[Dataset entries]
—————
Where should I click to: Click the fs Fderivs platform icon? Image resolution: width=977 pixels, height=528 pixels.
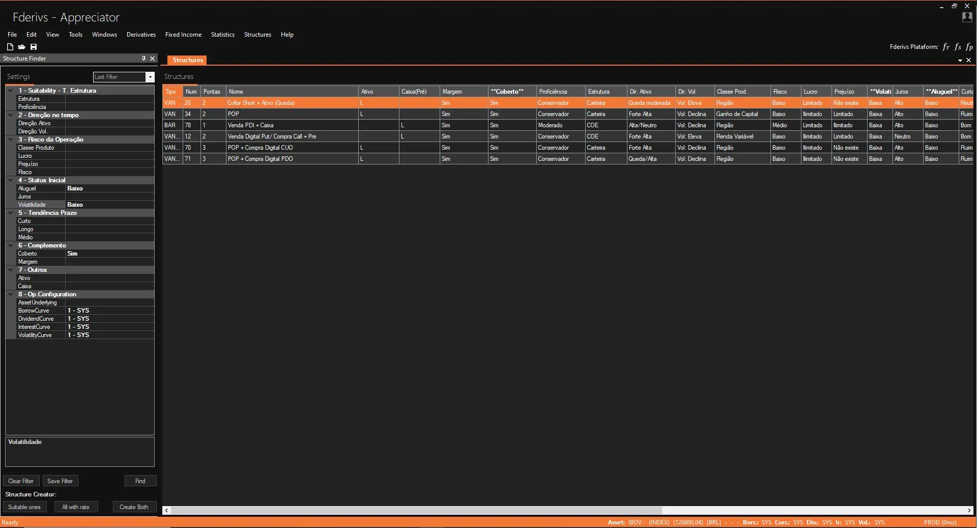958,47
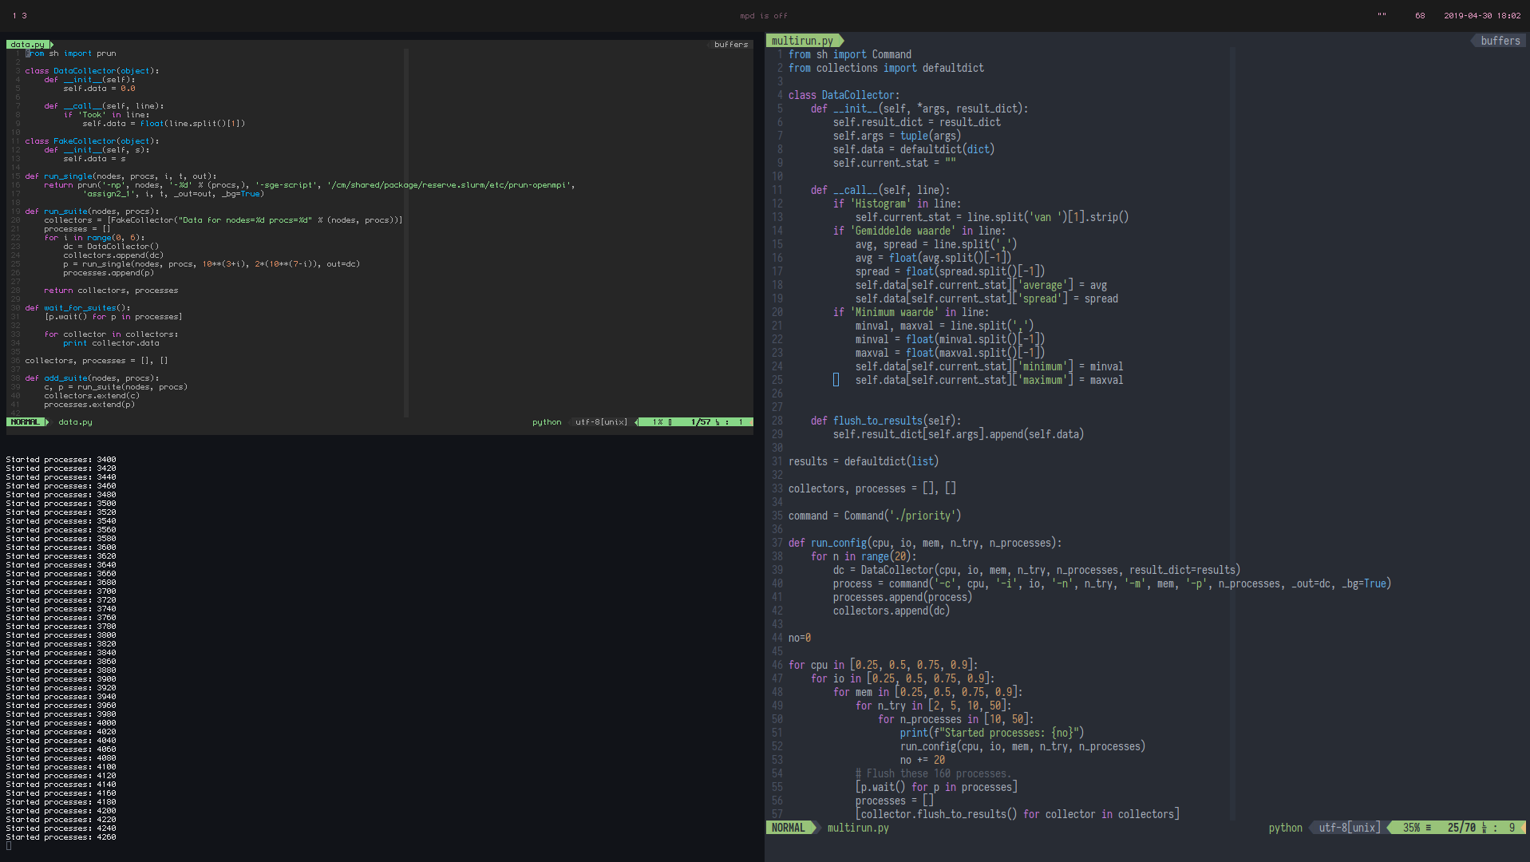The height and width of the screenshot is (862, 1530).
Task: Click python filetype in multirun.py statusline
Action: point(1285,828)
—————
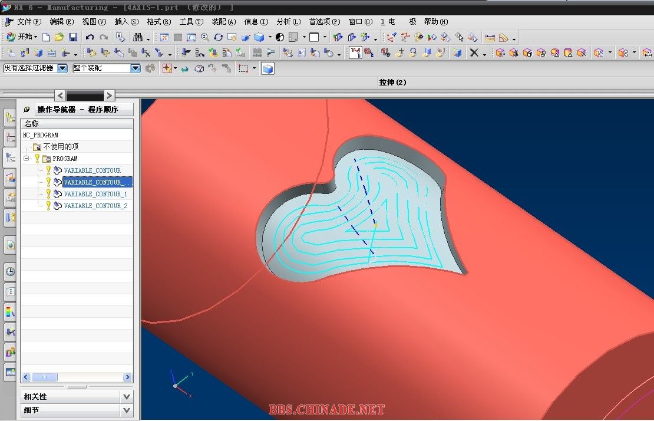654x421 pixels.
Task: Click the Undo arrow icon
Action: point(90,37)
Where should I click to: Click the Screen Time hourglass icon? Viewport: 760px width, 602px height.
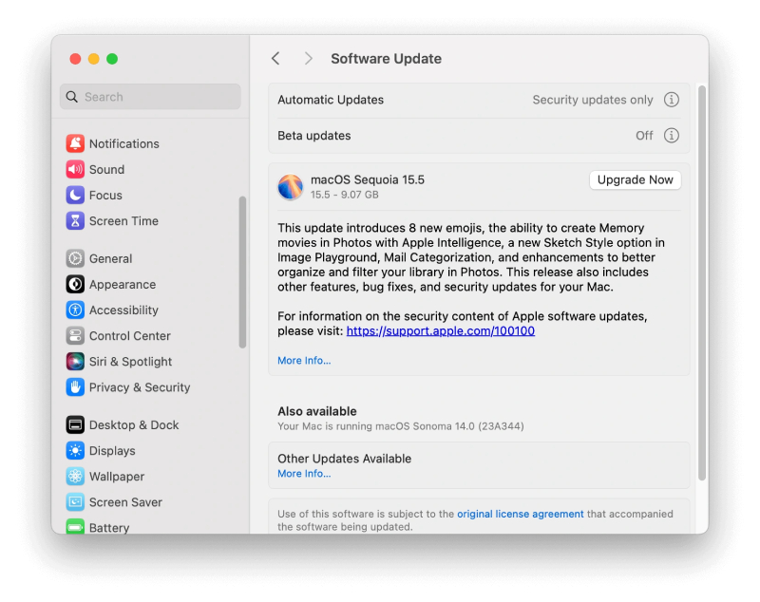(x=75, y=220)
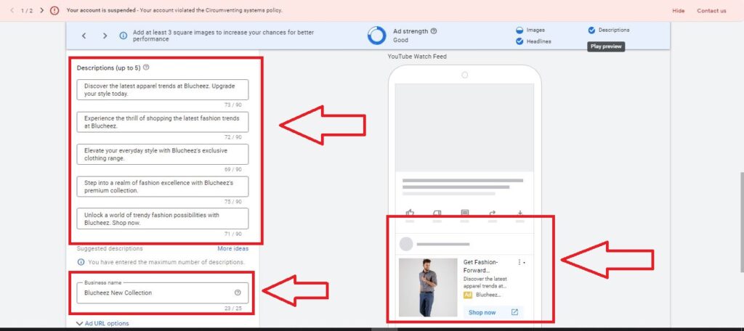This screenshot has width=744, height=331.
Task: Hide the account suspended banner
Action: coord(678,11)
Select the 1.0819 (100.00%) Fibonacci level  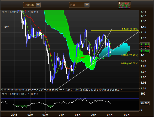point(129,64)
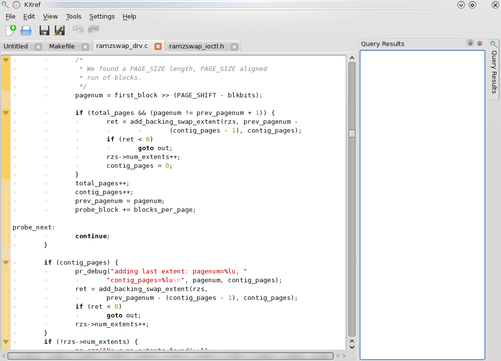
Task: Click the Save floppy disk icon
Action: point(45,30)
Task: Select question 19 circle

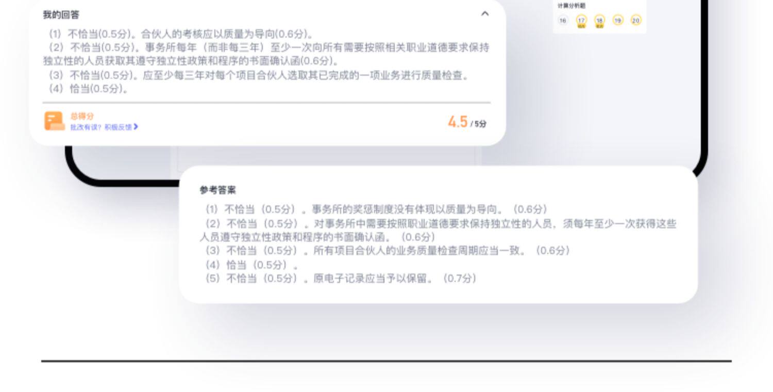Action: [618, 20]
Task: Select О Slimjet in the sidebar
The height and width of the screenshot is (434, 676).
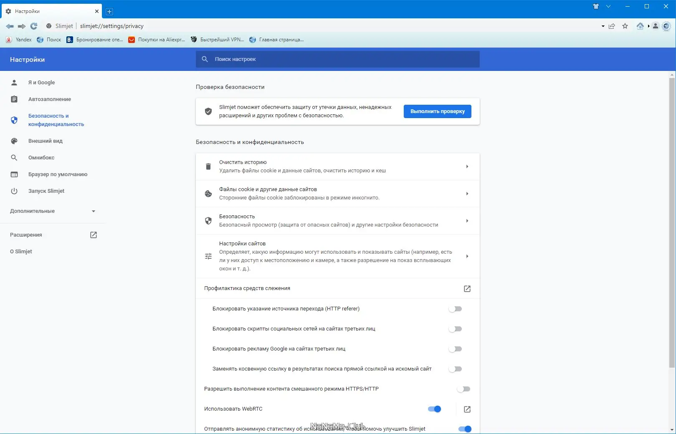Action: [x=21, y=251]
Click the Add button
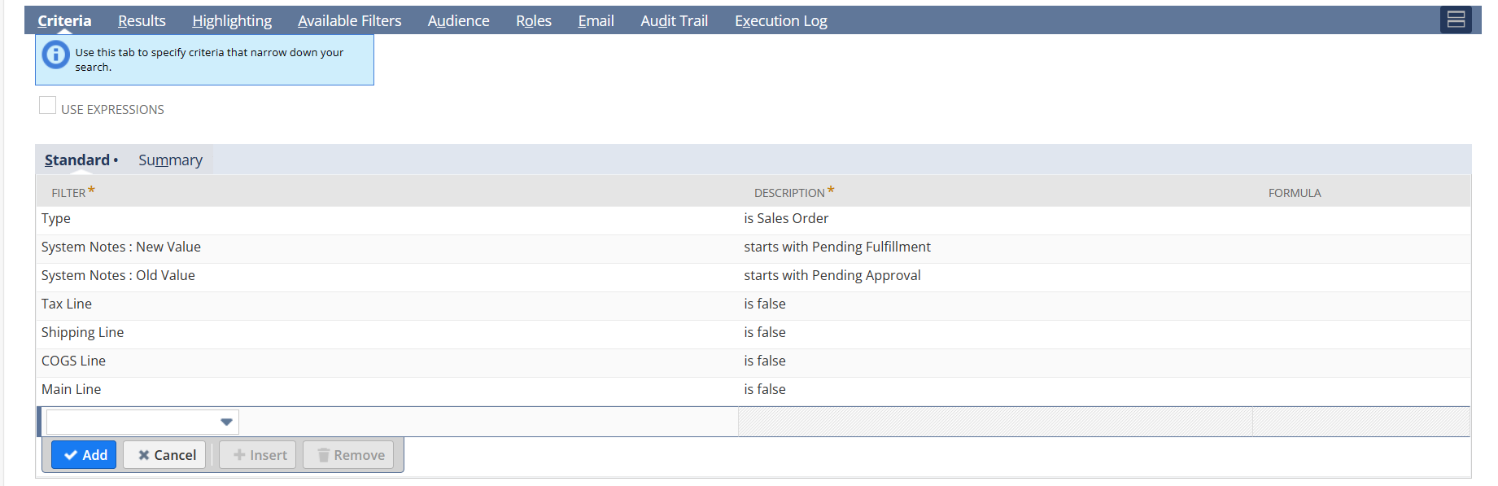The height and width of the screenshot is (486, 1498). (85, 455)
—————
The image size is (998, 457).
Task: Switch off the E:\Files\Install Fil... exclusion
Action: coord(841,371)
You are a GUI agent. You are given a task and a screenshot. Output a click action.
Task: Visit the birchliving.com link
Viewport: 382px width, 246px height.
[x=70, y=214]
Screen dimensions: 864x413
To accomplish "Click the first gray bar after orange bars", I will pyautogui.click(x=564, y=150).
—————
## Your goal
Please identify each line in the items above that contains the word "icon", and copy those lines in full. Case counts, so only matches with the same capitalization qualify.

## Answer for this exercise
Where should I click to: Click the fs Fderivs platform icon? Image resolution: width=977 pixels, height=528 pixels.
Task: Click the Undo arrow icon
Where should I click to: Click the Screen Time hourglass icon? Viewport: 760px width, 602px height.
Task: Click the Save floppy disk icon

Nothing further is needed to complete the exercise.